1 spaghetti squash, sliced long ways

1 tablespoon olive oil

3 tablespoons of grass-fed butter (I recommend Kerrygold)

1/4 cup chopped yellow onion or scallion

2 garlic cloves, minced

2 tablespoons grated fresh Parmesan cheese

1-2 tablespoons minced or sliced fresh sage leaves

1-2 teaspoons fresh lemon juice

1-2 teaspoons salt, divided

1/2-1 teaspoon ground black pepper, divided

Directions: 

1. Heat oven to 375 degrees. Brush the inside of each half of spaghetti squash with olive oil and sprinkle with coarse salt and freshly ground black pepper.

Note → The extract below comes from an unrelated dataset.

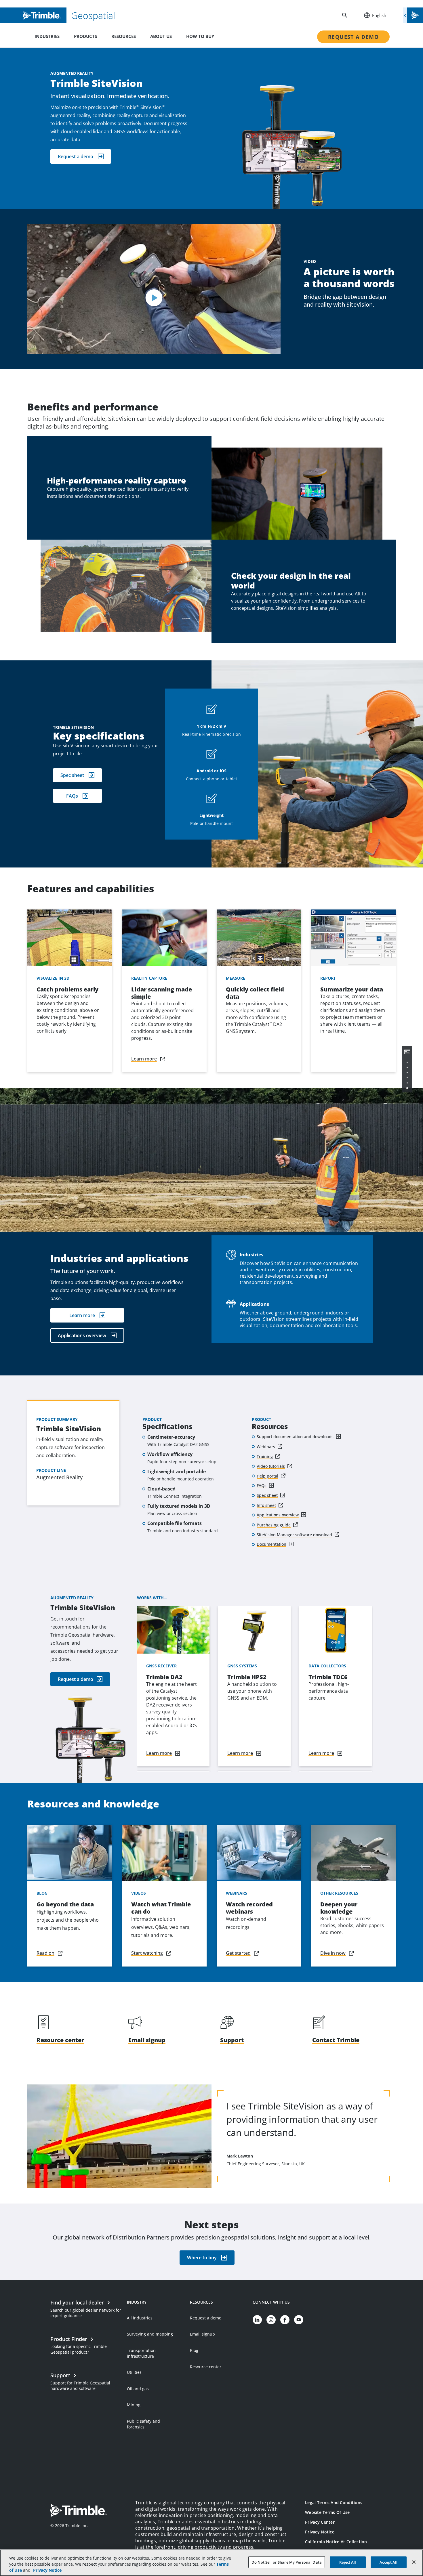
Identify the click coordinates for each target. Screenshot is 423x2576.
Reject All (347, 2561)
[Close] (413, 2562)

Place cut sides down on a rimmed baking sheet and put sheet into the oven. Bake for about 40 minutes, or until you can easily pierce the squash with a fork.

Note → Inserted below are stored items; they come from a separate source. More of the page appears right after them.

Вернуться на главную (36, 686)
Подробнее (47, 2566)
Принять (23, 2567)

2. While squash cools, melt butter in a large nonstick skillet over medium-high heat. Add onion and garlic and sauté for 3 or so minutes or until onions begin to brown tender.

3. Using a fork, remove spaghetti-like strands from squash. Add strands (about 3 cups) to pan and fold into itself. Add in the lemon juice and sage leaves. 

4. Spoon into a bowl, add Parmesan and some salt and pepper, and enjoy!

As always, this recipes leave a great deal of room for creativity. If you want a moe refreshing and light taste, add more lemon juice, if you want more flavor, add more sage, garlic, or pepper, and so on.